You can't grab tags, but one pseudo parameter you can reference in an agent config is the instance id. With that in mind, what I did is created a separate agent configuration for each environment, and saved them to SSM Parameters. Then I set up a separate Systems Manager State Association for each environment that utilizes the managed Document AmazonCloudWatch-ManageAgent, which takes a config stored in SSM's Parameter store and uses it to configure the agent on the associated instances, which can at long last be targeted by SSM based on the value of their environment tags.
In my use case, I was grouping logs together by instance, with separate streams for each log, but a config for "Dev" that has a stream for each instance, for example, might define log groups like this:
{
"file_path": "/path/to/myLog",
"log_group_name": "Dev_myLog",
"log_stream_name": "{instance_id}"
}
Maintaining that with a Tag-based State Association and SSM Params has the added benefit that if an instance's environment tag is changed, i.e. an instance is upgraded, it will get automatically associated with that environment's State Manager Association, which will update it's agent to the correct config for it's new environment.

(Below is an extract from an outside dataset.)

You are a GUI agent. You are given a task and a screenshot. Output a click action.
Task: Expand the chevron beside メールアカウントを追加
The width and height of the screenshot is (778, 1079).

That the only difference between these configs is that single reference to the environment makes all this set up seem like a real nuisance, tbh. However, I'm looking ahead to the next update of the agent, which looks like it'll bring the ability to define a retention policy in the config file. Setting a different retention policy for each environment seems like a more legitimate purpose, rather than what currently is just a hacky work-a-round for namespacing.
I'm doing a staged roll out of the agent to several environments, so in the end I wound up creating a CloudFormation template that runs fn::Sub on an agent configuration template, to quickly set up a new config SSM Param for a given environment. It's very similar to how OP is handling things with their bootstrap script. But that's hardly necessary if you're only setting up a few.

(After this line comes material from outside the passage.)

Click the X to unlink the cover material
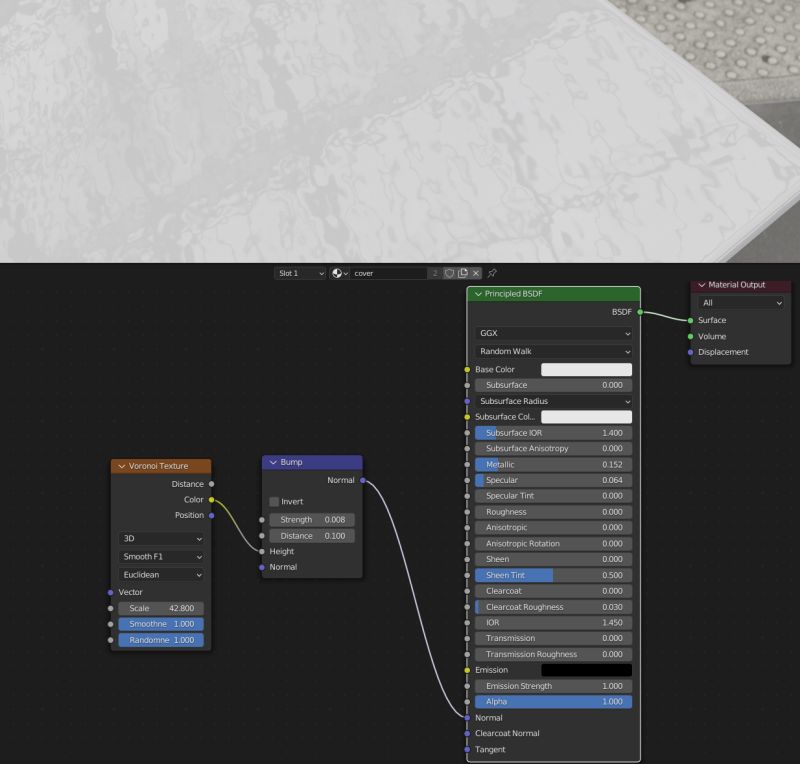This screenshot has height=764, width=800. pos(478,272)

I would love if there was some way to get the existing behavior of using the filepath of the log file up to the last dot, but just as a placeholder, so I can use a prefix (see https://docs.aws.amazon.com/AmazonCloudWatch/latest/monitoring/CloudWatch-Agent-Configuration-File-Details.html).

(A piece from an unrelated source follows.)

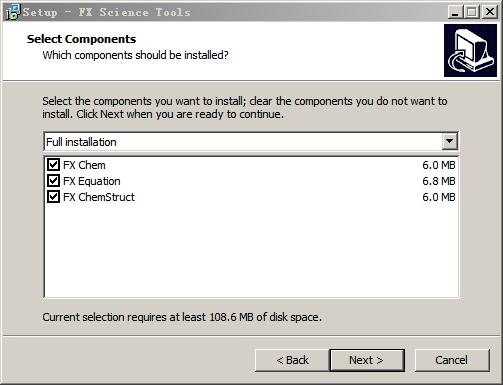This screenshot has height=385, width=503.
Task: Click the setup installer icon in title bar
Action: click(13, 12)
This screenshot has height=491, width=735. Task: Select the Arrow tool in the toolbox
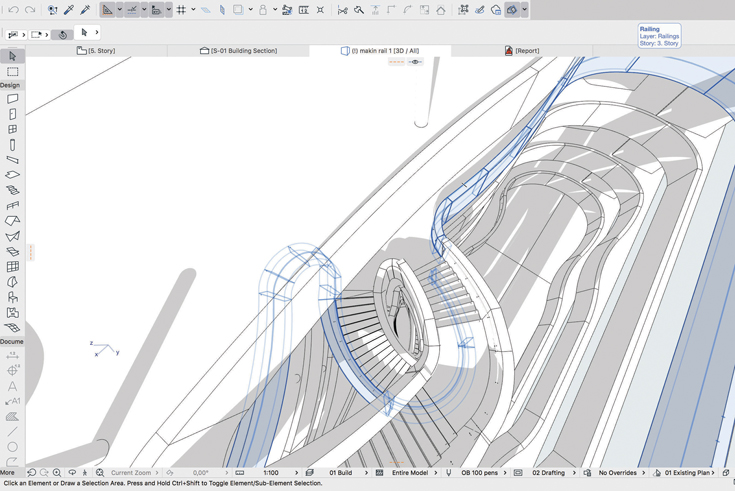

Even though the documentation doesn't seem to indicate, it is currently not possible to omit the log_group_name when using glob in the file_path.
I would love to have the ability to put a prefix in for purposes where I am doing a glob and want the auto naming functionality for purposes of separating the files into different log_groups, but need to separate instances.
What would be useful:
log_group_name: null (should be possible according to documentation, but is not -- will use filepath up to last dot)
log_group_name: "test_{instance_id}" (should be possible according to documentation, but is not)
log_group_name: "test_{file_path}" (where {file_path} is the same as the "null" behavior)
The last example above of "what would be useful" is really what would be most useful.
Hello, What are the equivalent {instance_id} for ECS? Is there a task id or something that can be used when using a CW agent as a sidecar?